--- DATA FOR THIS EXERCISE ---
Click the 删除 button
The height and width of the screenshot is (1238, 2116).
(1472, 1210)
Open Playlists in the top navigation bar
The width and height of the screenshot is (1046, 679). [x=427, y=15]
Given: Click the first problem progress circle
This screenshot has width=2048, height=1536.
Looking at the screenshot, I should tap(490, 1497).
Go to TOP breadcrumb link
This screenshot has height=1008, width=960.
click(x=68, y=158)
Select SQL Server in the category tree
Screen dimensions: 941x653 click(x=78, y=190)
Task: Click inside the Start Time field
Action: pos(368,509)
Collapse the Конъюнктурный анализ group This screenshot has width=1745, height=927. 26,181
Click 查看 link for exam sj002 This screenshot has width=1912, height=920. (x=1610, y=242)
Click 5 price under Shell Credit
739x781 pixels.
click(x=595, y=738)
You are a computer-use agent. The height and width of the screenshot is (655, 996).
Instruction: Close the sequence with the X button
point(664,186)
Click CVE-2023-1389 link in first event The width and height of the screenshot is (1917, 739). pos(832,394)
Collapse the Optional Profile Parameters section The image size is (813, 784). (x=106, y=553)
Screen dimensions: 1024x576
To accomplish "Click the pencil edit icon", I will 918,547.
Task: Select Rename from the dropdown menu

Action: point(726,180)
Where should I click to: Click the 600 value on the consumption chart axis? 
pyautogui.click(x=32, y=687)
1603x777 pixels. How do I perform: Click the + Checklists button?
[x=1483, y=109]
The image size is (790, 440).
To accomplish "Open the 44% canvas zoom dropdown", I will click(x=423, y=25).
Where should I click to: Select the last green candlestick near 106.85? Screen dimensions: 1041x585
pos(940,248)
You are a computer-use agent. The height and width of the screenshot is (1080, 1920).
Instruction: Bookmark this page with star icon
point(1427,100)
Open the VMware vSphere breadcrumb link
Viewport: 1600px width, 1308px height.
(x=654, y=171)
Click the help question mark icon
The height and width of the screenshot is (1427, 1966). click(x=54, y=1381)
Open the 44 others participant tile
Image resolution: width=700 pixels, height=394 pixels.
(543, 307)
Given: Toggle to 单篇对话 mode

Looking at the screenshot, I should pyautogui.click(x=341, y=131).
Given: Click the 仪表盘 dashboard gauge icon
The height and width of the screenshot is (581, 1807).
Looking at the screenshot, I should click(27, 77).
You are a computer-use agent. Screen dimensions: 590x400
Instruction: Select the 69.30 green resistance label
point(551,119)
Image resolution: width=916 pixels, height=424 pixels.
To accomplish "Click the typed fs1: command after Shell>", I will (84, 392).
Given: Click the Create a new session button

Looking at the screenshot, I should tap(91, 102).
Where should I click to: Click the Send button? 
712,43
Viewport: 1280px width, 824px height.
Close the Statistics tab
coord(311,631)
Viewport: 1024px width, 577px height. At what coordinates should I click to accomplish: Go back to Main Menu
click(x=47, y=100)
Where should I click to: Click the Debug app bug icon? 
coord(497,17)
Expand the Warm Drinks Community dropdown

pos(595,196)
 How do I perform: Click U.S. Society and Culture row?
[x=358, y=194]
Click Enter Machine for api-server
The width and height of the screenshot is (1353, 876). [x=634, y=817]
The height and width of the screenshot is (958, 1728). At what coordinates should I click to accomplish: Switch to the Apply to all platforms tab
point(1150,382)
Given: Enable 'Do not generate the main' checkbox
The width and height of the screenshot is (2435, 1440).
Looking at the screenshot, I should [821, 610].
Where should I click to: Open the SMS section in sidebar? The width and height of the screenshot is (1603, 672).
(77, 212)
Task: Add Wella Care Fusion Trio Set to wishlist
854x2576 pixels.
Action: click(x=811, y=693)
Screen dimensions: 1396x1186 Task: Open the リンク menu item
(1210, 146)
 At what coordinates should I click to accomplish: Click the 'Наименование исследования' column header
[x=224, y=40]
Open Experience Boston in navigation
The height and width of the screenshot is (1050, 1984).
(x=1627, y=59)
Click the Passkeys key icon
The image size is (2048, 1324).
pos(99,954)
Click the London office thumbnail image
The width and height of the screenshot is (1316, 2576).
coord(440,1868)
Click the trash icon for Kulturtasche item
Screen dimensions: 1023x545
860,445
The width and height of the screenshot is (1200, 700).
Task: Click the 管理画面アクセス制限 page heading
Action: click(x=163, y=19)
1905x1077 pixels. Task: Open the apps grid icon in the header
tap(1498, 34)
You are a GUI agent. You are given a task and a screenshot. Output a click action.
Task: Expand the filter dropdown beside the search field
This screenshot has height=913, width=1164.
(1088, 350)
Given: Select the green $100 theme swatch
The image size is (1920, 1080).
---
WHAT THE TASK REQUIRES: Please extract, word for word, the lines from the one that contains "Task: Add Wella" through the one that contains "coord(440,1868)", with both of those lines included.

RESPONSE TO THIS EXERCISE:
Task: Add Wella Care Fusion Trio Set to wishlist
854x2576 pixels.
Action: click(x=811, y=693)
Screen dimensions: 1396x1186 Task: Open the リンク menu item
(1210, 146)
 At what coordinates should I click to accomplish: Click the 'Наименование исследования' column header
[x=224, y=40]
Open Experience Boston in navigation
The height and width of the screenshot is (1050, 1984).
(x=1627, y=59)
Click the Passkeys key icon
The image size is (2048, 1324).
pos(99,954)
Click the London office thumbnail image
The width and height of the screenshot is (1316, 2576).
coord(440,1868)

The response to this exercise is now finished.